— START PASSAGE PROVIDED —

Report of Independent Registered Public Accounting Firm

The Board of Directors and Shareholders of

QEP Resources, Inc.

We have audited QEP Resources, Inc.’s internal control over financial reporting as of December 31, 2010, based on criteria established in Internal Control – Integrated Framework issued by the Committee of Sponsoring Organizations of the Treadway Commission (the COSO criteria). QEP Resources, Inc.’s management is responsible for maintaining effective internal control over financial reporting, and for its assessment of the effectiveness of internal control over financial reporting included in the accompanying Management’s Assessment of Internal Control Over Financial Reporting. Our responsibility is to express an opinion on the company’s internal control over financial reporting based on our audit.

We conducted our audit in accordance with the standards of the Public Company Accounting Oversight Board (United States). Those standards require that we plan and perform the audit to obtain reasonable assurance about whether effective internal control over financial reporting was maintained in all material respects. Our audit included obtaining an understanding of internal control over financial reporting, assessing the risk that a material weakness exists, testing and evaluating the design and operating effectiveness of internal control based on the assessed risk, and performing such other procedures as we considered necessary in the circumstances. We believe that our audit provides a reasonable basis for our opinion.

A company’s internal control over financial reporting is a process designed to provide reasonable assurance regarding the reliability of financial reporting and the preparation of financial statements for external purposes in accordance with generally accepted accounting principles. A company’s internal control over financial reporting includes those policies and procedures that (1) pertain to the maintenance of records that, in reasonable detail, accurately and fairly reflect the transactions and dispositions of the assets of the company; (2) provide reasonable assurance that transactions are recorded as necessary to permit preparation of financial statements in accordance with generally accepted accounting principles, and that receipts and expenditures of the company are being made only in accordance with authorizations of management and directors of the company; and (3) provide reasonable assurance regarding prevention or timely detection of unauthorized acquisition, use or disposition of the company’s assets that could have a material effect on the financial statements.

— END PASSAGE PROVIDED —
— START COLLECTED DATA —

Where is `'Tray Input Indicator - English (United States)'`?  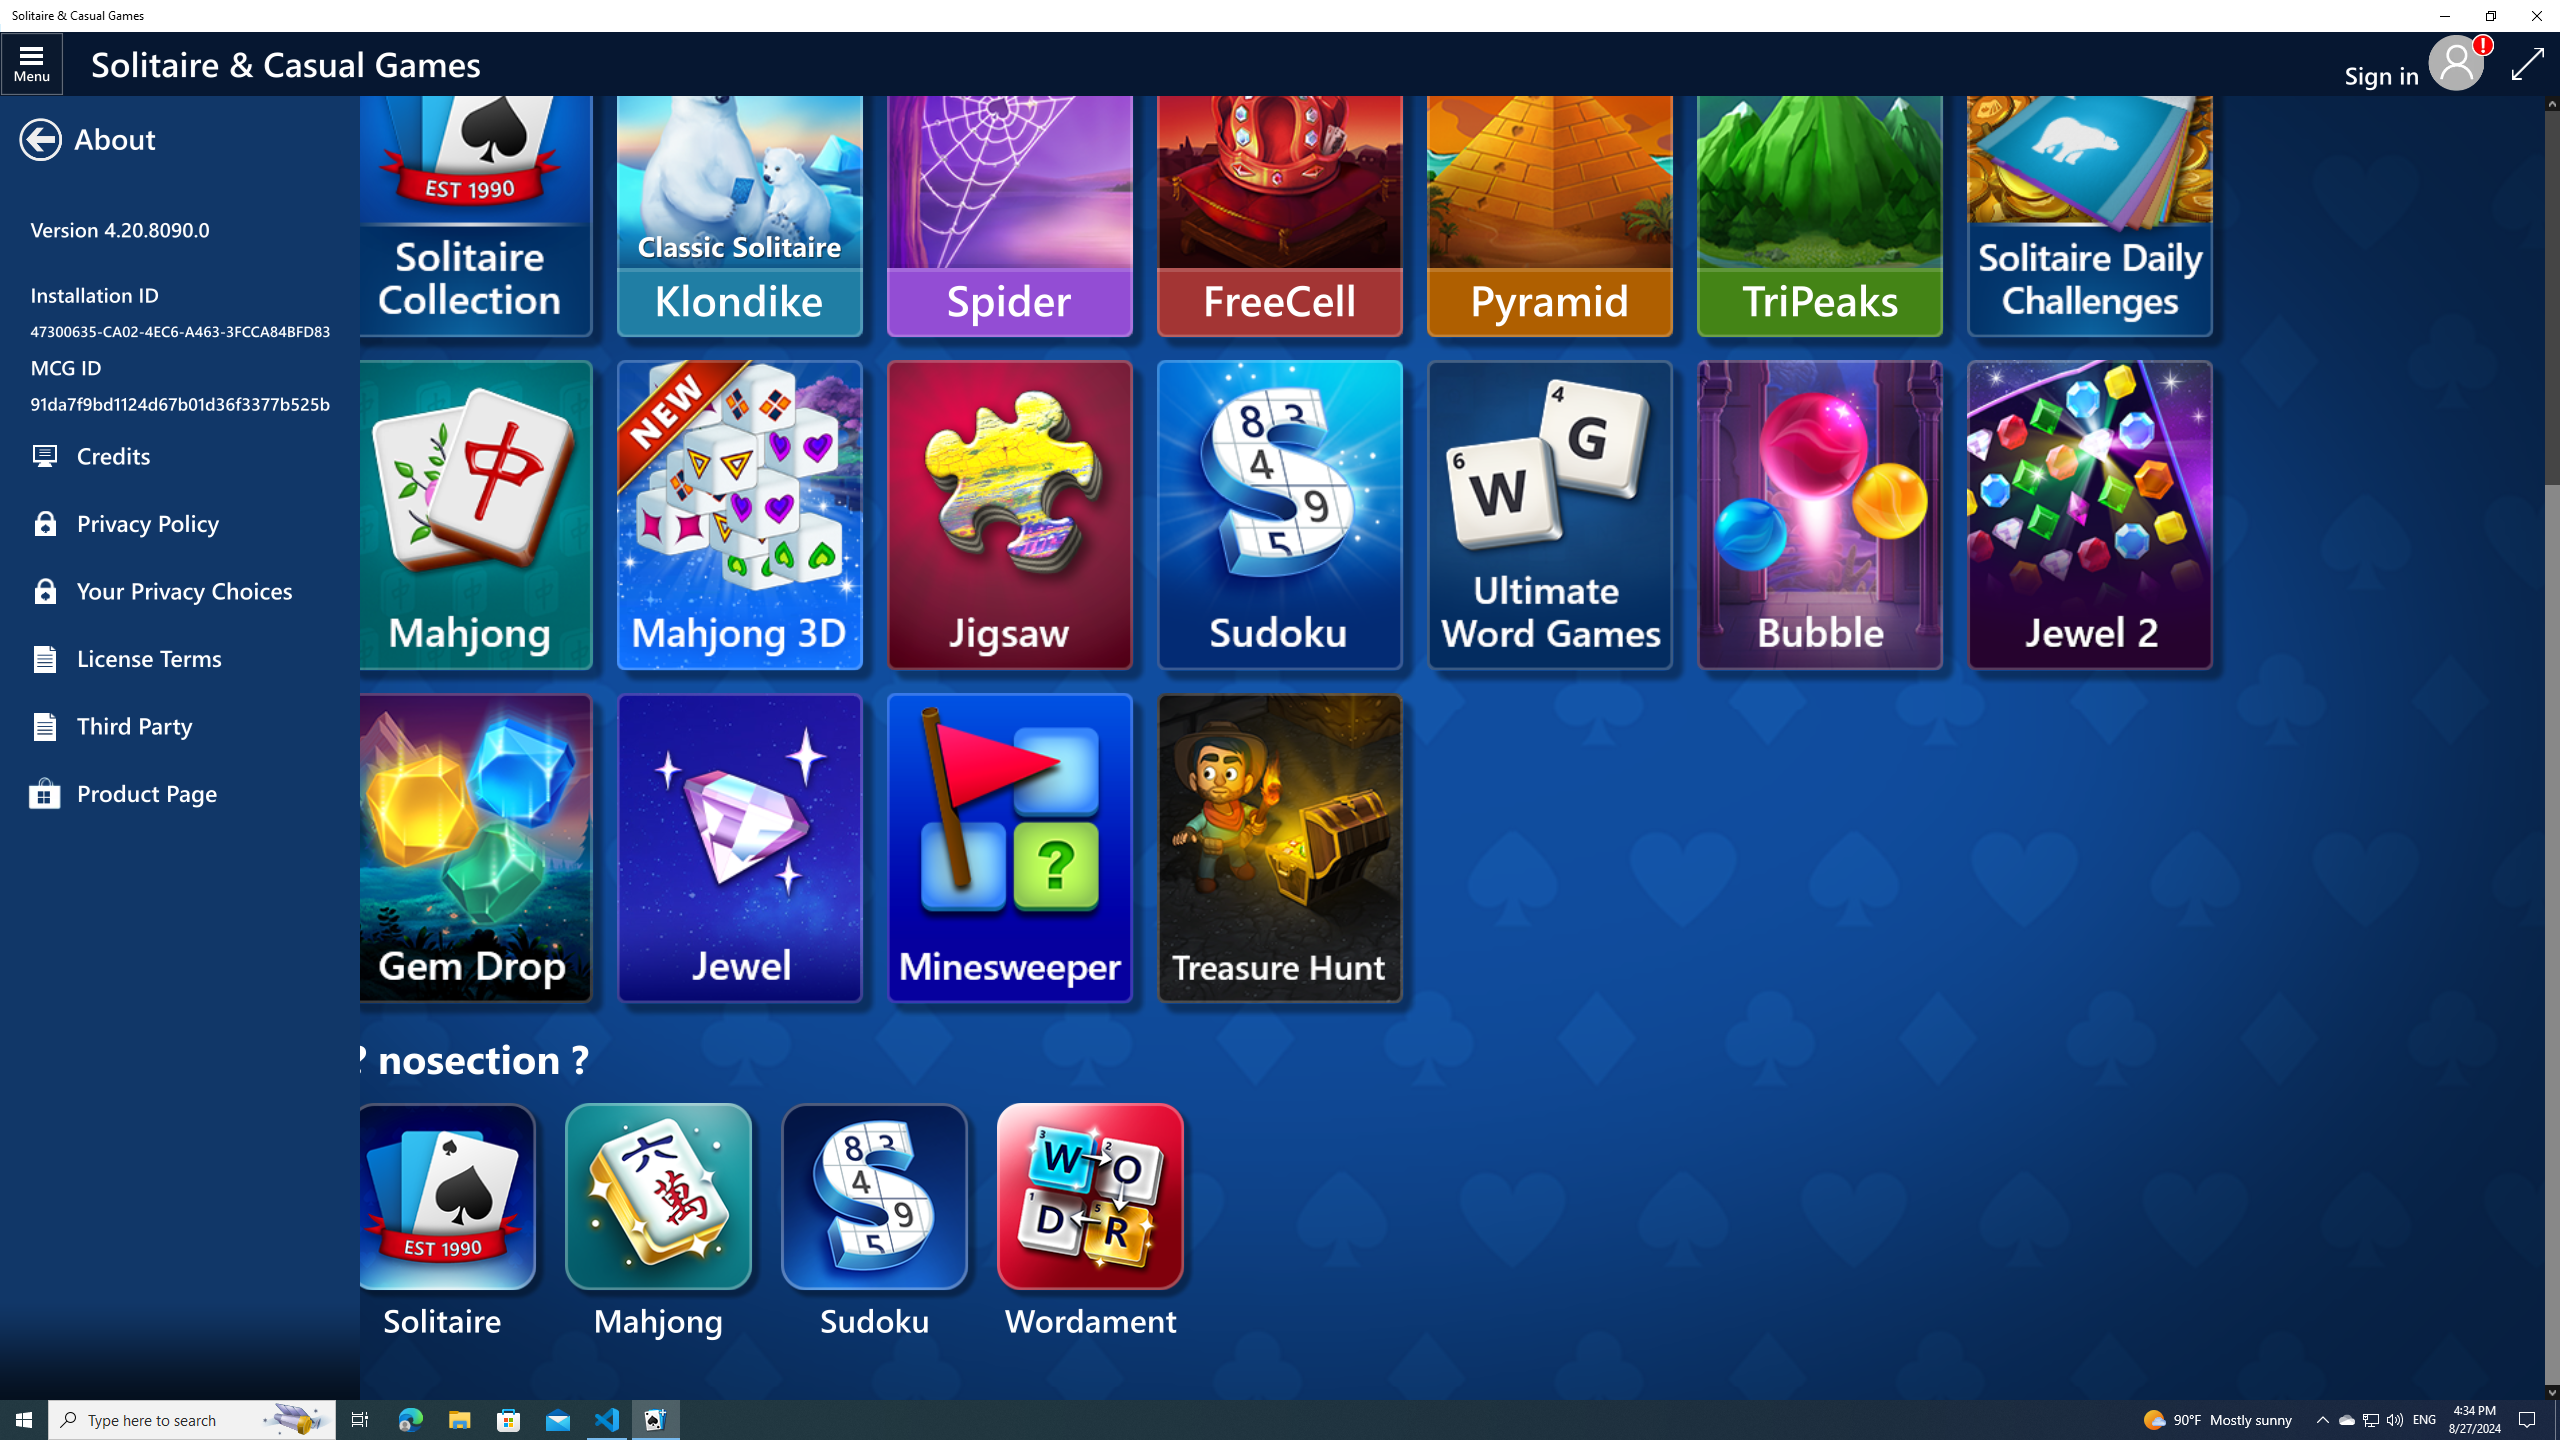
'Tray Input Indicator - English (United States)' is located at coordinates (2424, 1418).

— END COLLECTED DATA —

### REQUIREMENTS
**A.** From the auditor's report, write out the passage that begins at the words "Report of Independent" and stops after the words "on our audit.".
**B.** According to the auditor's report, why did the firm plan and perform its audit to obtain reasonable assurance about the company's internal control over financial reporting? Answer in one to three sentences.

### SOLUTIONS TO THE TASKS
**A.**
Report of Independent Registered Public Accounting Firm

The Board of Directors and Shareholders of

QEP Resources, Inc.

We have audited QEP Resources, Inc.’s internal control over financial reporting as of December 31, 2010, based on criteria established in Internal Control – Integrated Framework issued by the Committee of Sponsoring Organizations of the Treadway Commission (the COSO criteria). QEP Resources, Inc.’s management is responsible for maintaining effective internal control over financial reporting, and for its assessment of the effectiveness of internal control over financial reporting included in the accompanying Management’s Assessment of Internal Control Over Financial Reporting. Our responsibility is to express an opinion on the company’s internal control over financial reporting based on our audit.

**B.** The firm conducted its audit in accordance with the standards of the Public Company Accounting Oversight Board (United States). Those standards require it to plan and perform the audit to obtain reasonable assurance about whether effective internal control over financial reporting was maintained in all material respects.